**TEXT PROVIDED**
──────────

# MSI K8T Neo2-F Problem



## ohGr (Jul 16, 2005)

I have a problem with the MSI K8T Neo2-F motherboard. I have every connection connected right (I've unconnected and reconnected many times), but when the "CoreCell" logo comes up the computer hangs there. The logo comes before the RAM count, it's the very first thing you see when you turn on the computer. "CoreCell-Extreme Chip you've ever needed"

I paid a visit to the official site at http://www.msicomputer.com/product/p_spec.asp?model=K8T_Neo2-F&class=mb and found that on the left there is a section labelled "Supported Memory". The memory that I have in this PC is not listed there. Could this be the problem?

If this isn't the problem, could you possibly tell me what it might be?

Processor: AMD64 3500+
Motherboard: MSI K8T Neo2-F
RAM: 512 PNY, 512 Ultra
Video: GeForce FX 5200 128MB AGP


----------



## whodat (Mar 13, 2005)

*welcome*
yes it could very well be the memory
some memory dont report spd settings correctly to the main board.
you could try changing the timings, put them on user defined, and relax them, and give it a try.
post back


----------



## keymaker (Jul 12, 2005)

also try booting up the computer with only one stick of ram installed if you have multiple sticks of ram and try them in differ slot combinations as well.


----------



## ohGr (Jul 16, 2005)

keymaker said:


> also try booting up the computer with only one stick of ram installed if you have multiple sticks of ram and try them in differ slot combinations as well.


Yeah, I've tried different combinations as well. To no avail.


----------



## ohGr (Jul 16, 2005)

whodatknocking said:


> *welcome*
> yes it could very well be the memory
> some memory dont report spd settings correctly to the main board.
> you could try changing the timings, put them on user defined, and relax them, and give it a try.
> post back


How do I do that stuff? Is it something I have to do on the board or something I have to do when I turn on the computer. Remember, I can't do ANYTHING on the computer but look at the CoreCell logo.

──────────

**RECORD EXCERPTS**
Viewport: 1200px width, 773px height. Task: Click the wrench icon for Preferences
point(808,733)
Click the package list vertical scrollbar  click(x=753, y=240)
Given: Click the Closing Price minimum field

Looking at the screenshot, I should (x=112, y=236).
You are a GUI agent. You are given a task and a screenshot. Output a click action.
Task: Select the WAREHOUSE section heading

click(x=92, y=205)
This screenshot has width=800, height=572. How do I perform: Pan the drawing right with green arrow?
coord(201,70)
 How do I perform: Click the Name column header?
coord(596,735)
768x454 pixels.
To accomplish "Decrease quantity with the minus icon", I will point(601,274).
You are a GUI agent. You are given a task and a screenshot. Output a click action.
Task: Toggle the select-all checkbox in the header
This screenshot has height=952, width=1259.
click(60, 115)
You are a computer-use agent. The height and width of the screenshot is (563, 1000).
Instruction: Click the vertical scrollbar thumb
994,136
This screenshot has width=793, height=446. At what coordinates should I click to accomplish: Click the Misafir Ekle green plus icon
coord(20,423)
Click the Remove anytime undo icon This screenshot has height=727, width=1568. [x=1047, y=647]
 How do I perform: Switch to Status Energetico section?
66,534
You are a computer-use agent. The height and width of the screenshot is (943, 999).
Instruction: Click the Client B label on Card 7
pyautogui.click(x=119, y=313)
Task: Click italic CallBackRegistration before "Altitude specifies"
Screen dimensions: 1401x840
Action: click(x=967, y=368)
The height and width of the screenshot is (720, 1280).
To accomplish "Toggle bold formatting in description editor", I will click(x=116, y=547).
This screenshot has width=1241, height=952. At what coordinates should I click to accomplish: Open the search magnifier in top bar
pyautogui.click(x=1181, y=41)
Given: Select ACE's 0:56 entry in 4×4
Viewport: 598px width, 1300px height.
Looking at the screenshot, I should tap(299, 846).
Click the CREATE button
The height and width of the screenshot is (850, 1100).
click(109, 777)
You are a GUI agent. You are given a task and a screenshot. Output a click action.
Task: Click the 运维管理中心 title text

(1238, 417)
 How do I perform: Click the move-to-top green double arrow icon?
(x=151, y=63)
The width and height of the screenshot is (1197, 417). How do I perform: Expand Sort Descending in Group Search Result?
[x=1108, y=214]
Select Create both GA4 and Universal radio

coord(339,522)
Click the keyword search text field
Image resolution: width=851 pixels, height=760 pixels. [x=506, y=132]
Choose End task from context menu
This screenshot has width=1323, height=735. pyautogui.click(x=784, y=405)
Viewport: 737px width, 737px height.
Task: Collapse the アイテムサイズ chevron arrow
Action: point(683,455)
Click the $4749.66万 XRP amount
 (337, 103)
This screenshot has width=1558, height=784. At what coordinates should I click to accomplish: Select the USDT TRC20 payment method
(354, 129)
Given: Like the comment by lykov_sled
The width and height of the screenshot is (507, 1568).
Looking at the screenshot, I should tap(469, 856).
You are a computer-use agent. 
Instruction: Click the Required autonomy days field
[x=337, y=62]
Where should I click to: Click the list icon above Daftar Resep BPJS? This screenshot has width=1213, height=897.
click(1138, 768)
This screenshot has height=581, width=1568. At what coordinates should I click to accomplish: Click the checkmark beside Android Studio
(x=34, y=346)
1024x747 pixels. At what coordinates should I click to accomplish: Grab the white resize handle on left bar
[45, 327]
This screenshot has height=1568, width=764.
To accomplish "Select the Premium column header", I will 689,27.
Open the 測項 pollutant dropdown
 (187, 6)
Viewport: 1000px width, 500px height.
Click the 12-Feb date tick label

──────────

**BRIEF A**
Reproduce the MSI K8T Neo2-F forum thread word for word from "# MSI K8T Neo2-F" to "be the problem?".
**BRIEF B**
Carry the MSI K8T Neo2-F forum thread forward, starting after its last line.

**EXERCISE RESPONSE A**
# MSI K8T Neo2-F Problem



## ohGr (Jul 16, 2005)

I have a problem with the MSI K8T Neo2-F motherboard. I have every connection connected right (I've unconnected and reconnected many times), but when the "CoreCell" logo comes up the computer hangs there. The logo comes before the RAM count, it's the very first thing you see when you turn on the computer. "CoreCell-Extreme Chip you've ever needed"

I paid a visit to the official site at http://www.msicomputer.com/product/p_spec.asp?model=K8T_Neo2-F&class=mb and found that on the left there is a section labelled "Supported Memory". The memory that I have in this PC is not listed there. Could this be the problem?

**EXERCISE RESPONSE B**
----------



## whodat (Mar 13, 2005)

right before the logo appears and right after you turn it on you hit delete ?


----------



## ohGr (Jul 16, 2005)

whodatknocking said:


> right before the logo appears and right after you turn it on you hit delete ?


Yeah, I can't get into any types of setups. The CoreCell logo is the first thing that comes up and it stays there forever. Sadly I don't know anybody with the types of RAM listed on the site so I can borrow it and test.


----------



## whodat (Mar 13, 2005)

hi
try clearing the cmos, pull the battery out for 20 min after you unplug it...
but
if the memory isnt verified by the motherboard manufacturer you have installed.....
good luck


----------



## huma474 (Aug 10, 2005)

*A possible solution*

Hello I am a Tech who just got done working on a machine with the same problem. The way I solved it was to disconnect any wires from the USB headers and the Audio Header on the Board. If the USB header is not on right the machine won't go past the Corecell splash screen. Hope this helps someone.


----------



## vLance (Nov 17, 2005)

I'm getting this problem on 1 of my comps right now.
Thing is, all I did was change the graphics fan because the old was broken and causing the card to over heat. I changed my CPU fan as well, both to Zalman fans - brand new. Now I'm getting this MSI screen with that message - I've already tried resetting CMOS & different ram sticks - help please D:?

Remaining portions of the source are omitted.